Isn't that what the Bible even teaches? I’m actually impressed that Joy FM would lend their forecourt to this ‘useful initiative’. I guess it shows that the Multimedia organisation supports your belief that women ought to ‘sugar’ men, whatever that means. Do you plan to do something to celebrate the incredible female music talent whose precious life was cut short by a road accident last Friday?

Don't you think we should focus the discussion surrounding her death on the scientific reasons why the accident occurred (after proper investigations of road conditions, speed, and others have been conducted) instead of the emphasis on spirituality? Well, may Ebony’s beautiful soul find eternal rest. Amen!

But those #PEPPER DEM MINISTRIES; haven't we all been upset by some of their prescriptions! What abomination! How could they expect that men should not see cooking and household chores as the duty of the woman? They surely want to break down families. That's the more reason for your “SUGAR DEM GH" to match them boot-for-boot as you suggested on or Facebook wall. You're on a good cause.

Talking of breaking down families though, my mind wanders to the royal decision by the rulers of Saudi Arabia to allow women to drive (cars) beginning in June 2018. That victory didn't come easy. You see, some 47 women organised the first protest in 1990 against the ban on women driving. Several women have gone to jail for it and suffered job losses and other consequences.
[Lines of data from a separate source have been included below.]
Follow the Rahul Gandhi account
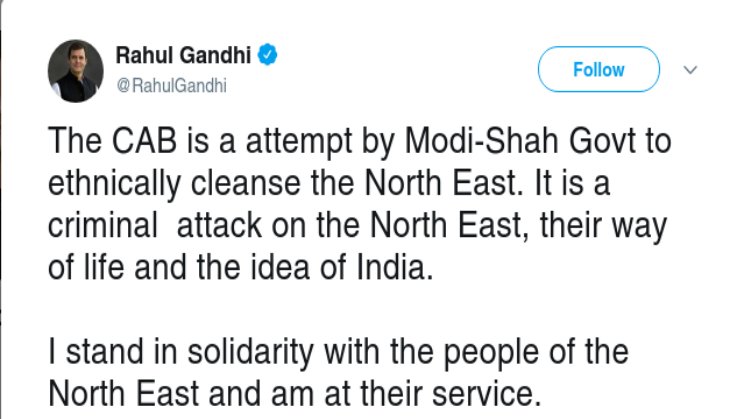The height and width of the screenshot is (419, 730). tap(599, 69)
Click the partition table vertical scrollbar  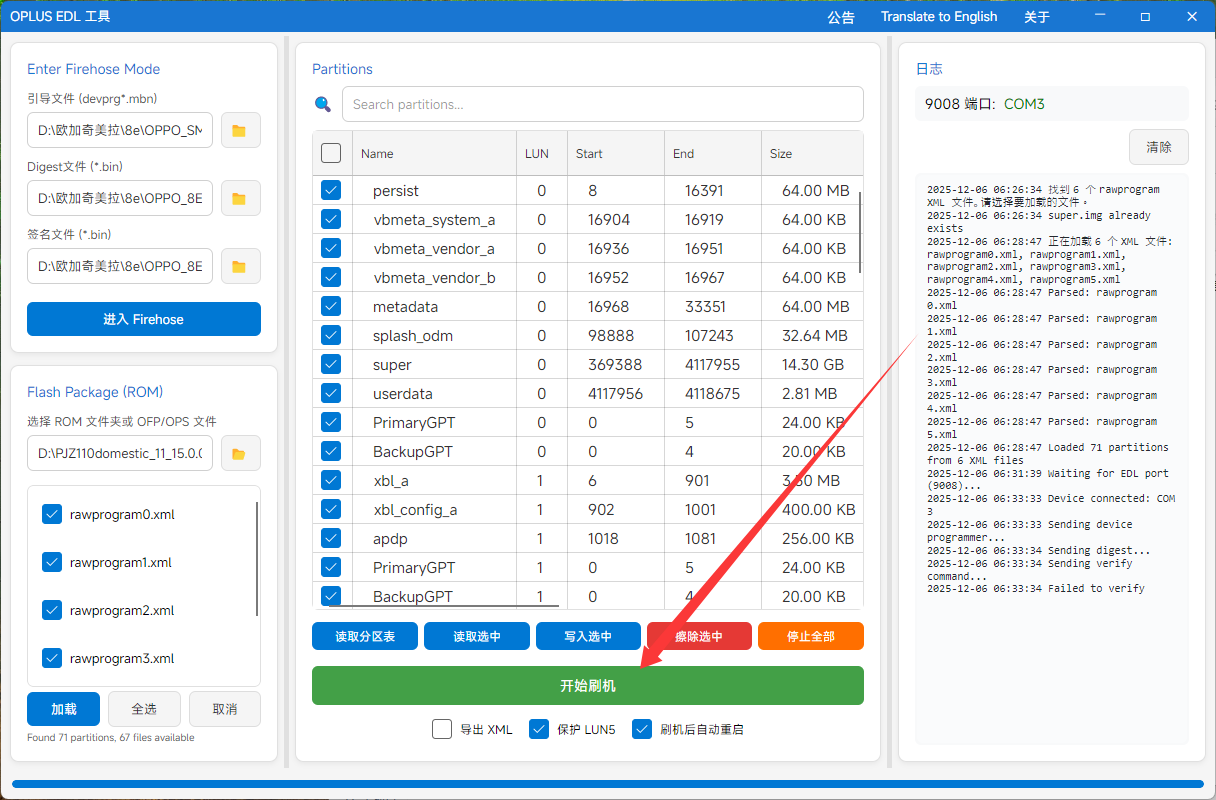coord(860,230)

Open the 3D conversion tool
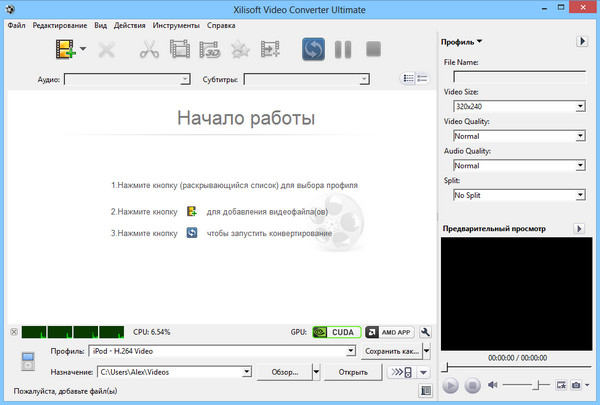[x=210, y=48]
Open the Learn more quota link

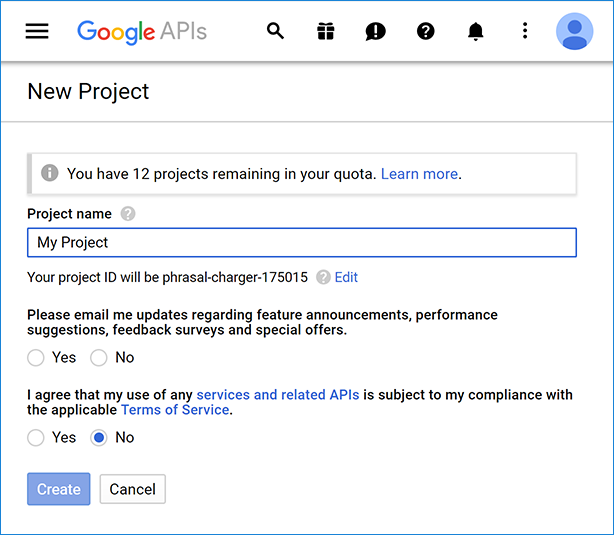(x=419, y=174)
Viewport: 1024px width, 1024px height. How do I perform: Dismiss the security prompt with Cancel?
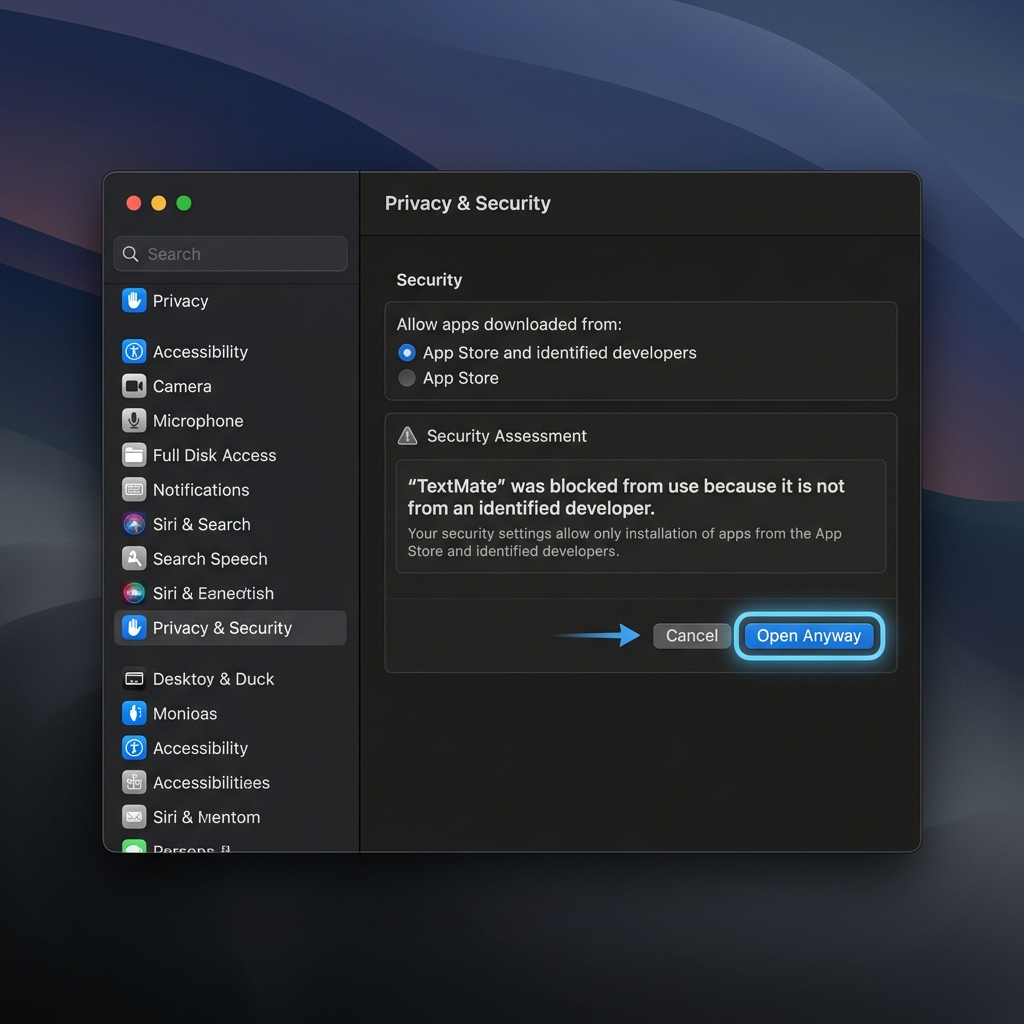(x=691, y=635)
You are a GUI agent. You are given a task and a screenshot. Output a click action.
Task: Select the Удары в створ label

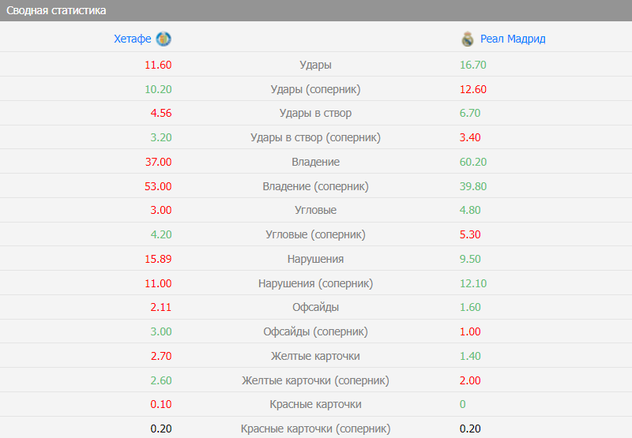[316, 113]
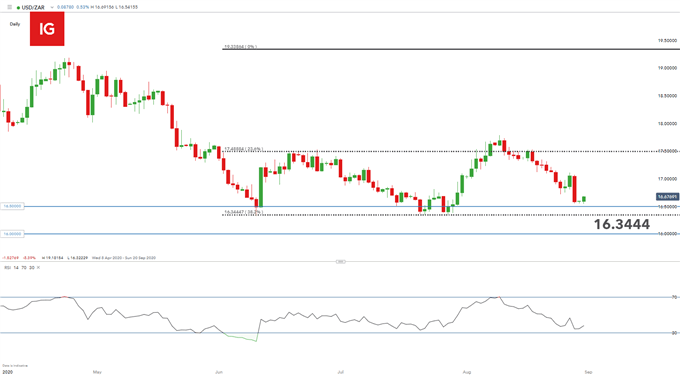Click the current price label 16.67 on axis

(x=667, y=197)
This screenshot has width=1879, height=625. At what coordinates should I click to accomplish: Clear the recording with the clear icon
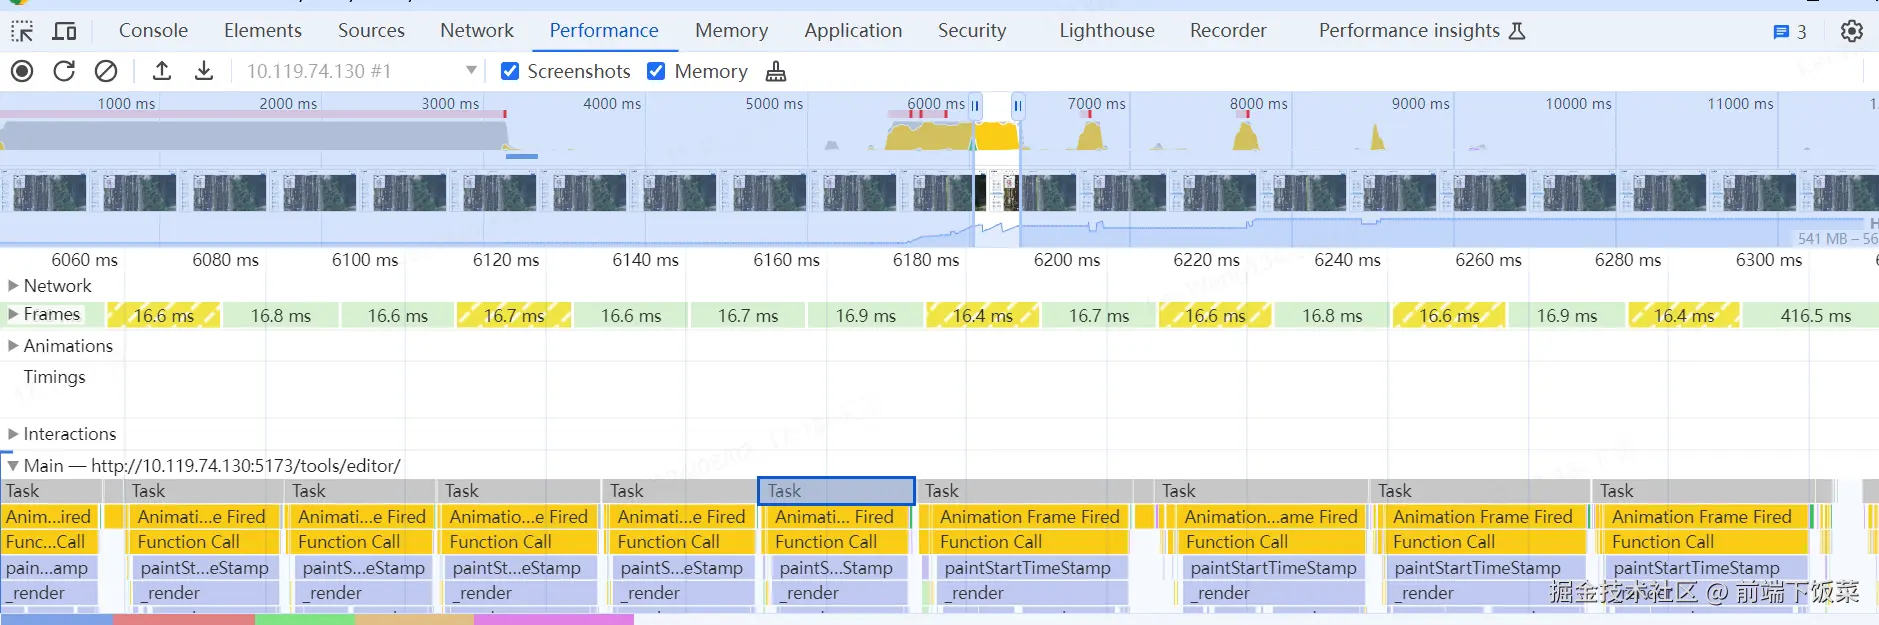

Guess the reasoning behind the ban!

“Some said that it was inappropriate in Saudi culture for women to drive, or that male drivers would not know how to handle having women in cars next to them. Others argued that allowing women to drive would lead to promiscuity and the collapse of the Saudi family. One cleric claimed — with no evidence — that driving harmed women’s ovaries.”

And you know what! Many Saudi women believe the reasoning and actively or passively support the ban on womenfolk driving. But some far-sighted women fought and delivered the victory. In some 50 years down the line, it would be taken for granted as a regular “right" for a woman to obtain a driving licence. Oh, and I forgot to add that Saudi women, until now, had to get the permission of a MAN, even their own son, before they could travel out of Saudi Arabia and to do many other things? That's right! Power to the men!!

Pardon my wandering, Vim Lady, and let’s come home. As I write this, my wife is taking a whole year off work to nurse our new baby. My wife cooks for us, cleans, and sees to our laundry. I believe in marriage and family, but you will get my issue soon.

My wife attended Achimota School, went on to study for a Bachelor's degree and pursued a Masters degree. When she's not handling the cooking, cleaning, and laundry, I do them. My dad taught me to do all that. While growing up, I saw my dad cook, clean, wash, and bath his kids. My dad was a School Teacher and my mum, a trader.

My dad still cooks at 66, he’s happy to do it. My mum was just fortunate in her day, I think. Having grown in a home where her dad, my grandfather, handled most of the cooking, it would have been a struggle to accept that her husband wouldn't enter the kitchen- simply because he's a man.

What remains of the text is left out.